### Goal of the exercise
What lines in the records below include the word "computer"? Return each one.

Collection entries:
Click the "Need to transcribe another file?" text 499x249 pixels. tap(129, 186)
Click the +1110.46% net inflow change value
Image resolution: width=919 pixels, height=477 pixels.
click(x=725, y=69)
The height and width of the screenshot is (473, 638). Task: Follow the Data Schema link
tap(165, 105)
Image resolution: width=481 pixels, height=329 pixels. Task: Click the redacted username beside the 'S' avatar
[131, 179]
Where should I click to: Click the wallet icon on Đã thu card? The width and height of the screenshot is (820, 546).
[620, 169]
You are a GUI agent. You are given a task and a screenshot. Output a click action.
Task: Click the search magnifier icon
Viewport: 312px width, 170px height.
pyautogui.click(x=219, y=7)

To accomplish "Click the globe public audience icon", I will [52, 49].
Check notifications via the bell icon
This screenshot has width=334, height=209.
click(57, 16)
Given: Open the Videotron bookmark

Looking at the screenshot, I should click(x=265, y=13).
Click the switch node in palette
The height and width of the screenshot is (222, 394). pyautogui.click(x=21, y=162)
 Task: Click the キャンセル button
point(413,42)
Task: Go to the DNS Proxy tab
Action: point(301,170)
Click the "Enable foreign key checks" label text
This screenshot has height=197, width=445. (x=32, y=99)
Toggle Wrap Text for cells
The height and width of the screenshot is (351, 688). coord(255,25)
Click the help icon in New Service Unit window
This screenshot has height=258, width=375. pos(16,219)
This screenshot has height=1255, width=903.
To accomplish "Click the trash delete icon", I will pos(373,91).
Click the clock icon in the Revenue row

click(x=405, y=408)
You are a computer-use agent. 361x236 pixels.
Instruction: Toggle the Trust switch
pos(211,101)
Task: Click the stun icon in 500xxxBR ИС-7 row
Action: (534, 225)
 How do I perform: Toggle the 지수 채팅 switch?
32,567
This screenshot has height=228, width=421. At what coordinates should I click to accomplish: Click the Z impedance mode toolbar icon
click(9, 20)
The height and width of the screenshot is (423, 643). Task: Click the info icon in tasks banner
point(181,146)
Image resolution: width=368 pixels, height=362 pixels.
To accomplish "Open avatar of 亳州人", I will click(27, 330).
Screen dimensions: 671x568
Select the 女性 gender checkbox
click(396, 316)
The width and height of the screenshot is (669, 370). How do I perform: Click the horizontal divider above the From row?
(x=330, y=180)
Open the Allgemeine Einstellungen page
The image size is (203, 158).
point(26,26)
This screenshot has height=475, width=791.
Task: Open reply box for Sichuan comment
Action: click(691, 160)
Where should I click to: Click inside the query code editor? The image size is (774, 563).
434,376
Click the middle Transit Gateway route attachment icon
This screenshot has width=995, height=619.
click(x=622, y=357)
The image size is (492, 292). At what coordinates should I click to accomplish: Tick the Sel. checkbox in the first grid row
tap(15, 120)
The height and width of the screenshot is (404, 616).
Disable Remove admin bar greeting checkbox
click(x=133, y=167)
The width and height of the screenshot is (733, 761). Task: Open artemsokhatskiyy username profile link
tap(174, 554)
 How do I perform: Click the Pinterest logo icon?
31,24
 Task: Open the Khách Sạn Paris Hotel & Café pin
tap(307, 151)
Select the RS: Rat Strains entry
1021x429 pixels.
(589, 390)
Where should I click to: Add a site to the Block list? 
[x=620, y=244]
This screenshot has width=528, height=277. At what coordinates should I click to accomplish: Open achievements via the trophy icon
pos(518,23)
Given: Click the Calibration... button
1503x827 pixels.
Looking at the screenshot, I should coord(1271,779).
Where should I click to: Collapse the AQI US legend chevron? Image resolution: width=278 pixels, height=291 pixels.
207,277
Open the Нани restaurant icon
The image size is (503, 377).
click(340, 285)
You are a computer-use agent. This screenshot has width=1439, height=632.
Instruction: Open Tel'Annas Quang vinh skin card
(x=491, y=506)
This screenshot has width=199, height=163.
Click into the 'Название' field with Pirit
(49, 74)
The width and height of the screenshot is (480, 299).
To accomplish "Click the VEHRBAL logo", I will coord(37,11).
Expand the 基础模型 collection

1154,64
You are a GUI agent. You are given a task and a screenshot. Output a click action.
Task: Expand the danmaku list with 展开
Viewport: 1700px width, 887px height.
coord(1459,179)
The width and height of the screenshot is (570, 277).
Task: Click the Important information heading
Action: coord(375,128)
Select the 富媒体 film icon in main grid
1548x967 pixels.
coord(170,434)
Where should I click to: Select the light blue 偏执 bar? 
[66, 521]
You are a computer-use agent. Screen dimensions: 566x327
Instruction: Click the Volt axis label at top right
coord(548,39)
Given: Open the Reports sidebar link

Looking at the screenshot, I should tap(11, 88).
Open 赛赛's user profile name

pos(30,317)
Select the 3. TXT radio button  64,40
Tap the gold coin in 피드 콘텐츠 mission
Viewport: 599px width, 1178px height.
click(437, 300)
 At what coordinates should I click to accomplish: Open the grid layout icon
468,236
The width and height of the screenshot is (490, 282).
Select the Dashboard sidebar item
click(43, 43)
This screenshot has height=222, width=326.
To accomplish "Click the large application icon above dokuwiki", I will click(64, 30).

### Answer to this task
You are a computer-use agent. 361x236 pixels.
You are a computer-use agent. This screenshot has width=1439, height=632.
You are a computer-use agent. Screen dimensions: 566x327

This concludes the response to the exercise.